State wildlife officials say a mountain lion killed at least one dog as well as another cougar in Boulder Canyon near Nederland this week.
Jennifer Churchill, a spokeswoman for Colorado Parks and Wildlife, said a man who lives on Magnolia Road found his pet Doberman and a mountain lion dead on his property Tuesday.
Churchill said the dog was often let loose on the property.
"We want to remind people that lions will go after unattended dogs, especially in areas where there are deer," Churchill said. "We do have lions that will key in on pets, since they are easier prey than deer, so keep them safe."
As for the other mountain lion, Churchill said it was a previously collared animal that was part of the state's study program. She said not much is known about why mountain lions would attack each other.
"It's something that has come up a couple times in the study," she said. "We're always getting new information from the study about how lions interact with each other."
Churchill said there have been other reported incidents of dogs going missing in the area, and there was also a dog killed south of Nederland that may have been a victim of the same mountain lion.

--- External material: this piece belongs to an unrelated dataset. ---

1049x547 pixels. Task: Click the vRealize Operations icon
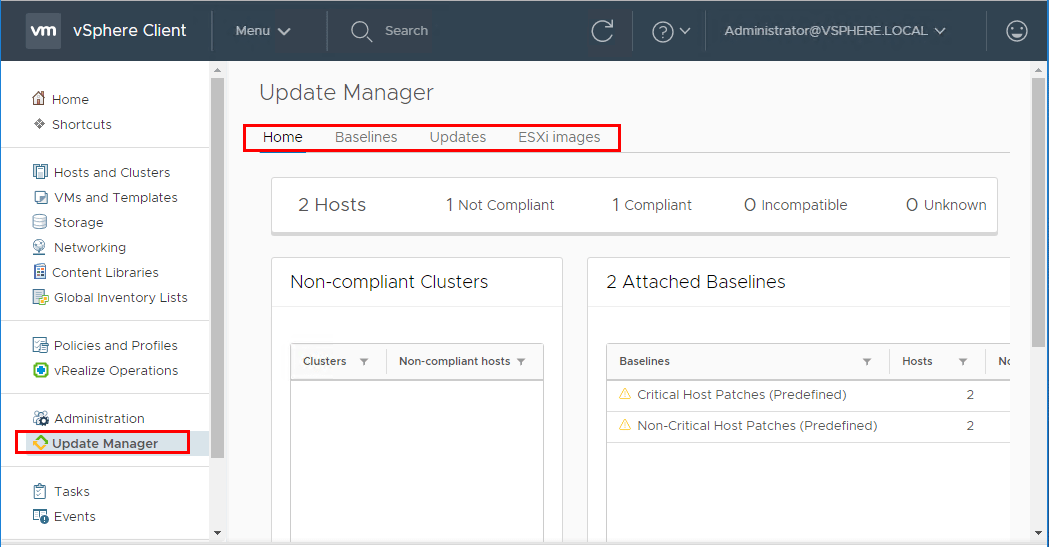click(x=40, y=370)
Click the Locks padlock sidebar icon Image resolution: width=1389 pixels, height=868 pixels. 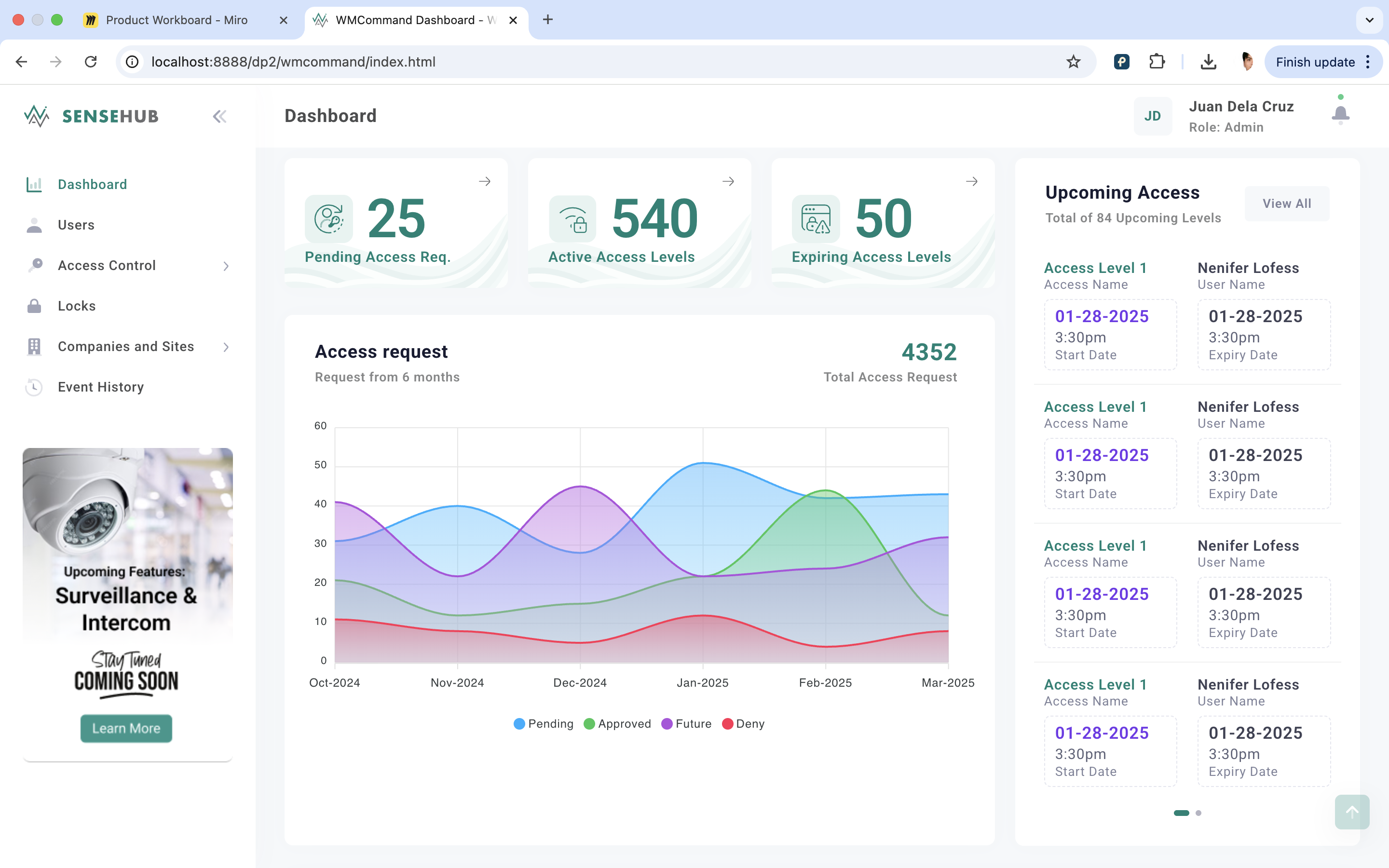click(x=34, y=306)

Abe Russell said his 6-year-old English bulldog, Tank, was killed by a mountain lion Monday. On Monday morning before he went to work, he said, he did not see or hear his dog Tank.
Russell said he and his Great Dane went looking for Tank, but about 40 feet from his house he turned the corner to find a large mountain lion had leaped the fence into his backyard and was just a few feet away with Tank's body.

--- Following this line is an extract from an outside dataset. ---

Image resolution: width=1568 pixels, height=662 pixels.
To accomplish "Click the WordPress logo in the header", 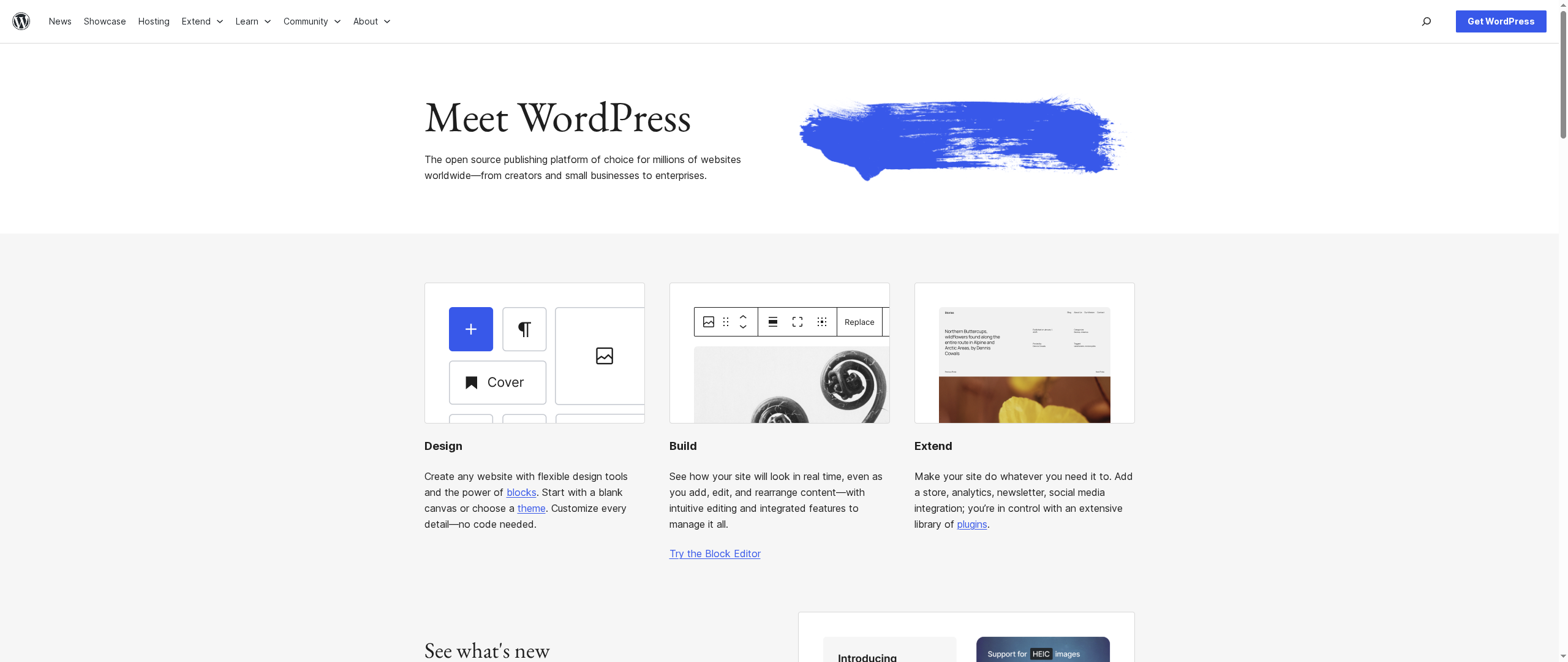I will tap(21, 21).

"It was pretty traumatic," Russell said. "To not notice it and to walk up to within 4 feet of one is terrifying."
Russell said he wanted to back up, but his Great Dane started to bark at the cougar and he was worried the lion would kill her, too. So he picked up a stick and jabbed the lion in the neck until it ran off.
It was a frightening experience for Russell, who said he had never seen a mountain lion in his nearly 10 years living on Magnolia Road.

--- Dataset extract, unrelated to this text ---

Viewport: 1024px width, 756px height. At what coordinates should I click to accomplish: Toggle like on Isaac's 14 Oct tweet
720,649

"It's one thing to know you live in mountain lion territory and another thing to know there is one here right now and hunting," Russell said.
Churchill said that because the mountain lion has not attacked a human, officials are not now looking to relocate it.
"An animal killing another animal is part of the natural cycle, and we generally do not intervene," Churchill said. "If it has an encounter with humans or an animal officer feels it is getting too comfortable near people, we may remove it. But there is not any need at this point to try and relocate the lion."
Russell said he reported the incident to Colorado Parks and Wildlife. He said he understands the mountain lion is only trying to eat, but rangers should consider relocating it.
"A single pet being killed is rough, but two pets within half a mile of each other? In that scenario, I think they should do something," Russell said.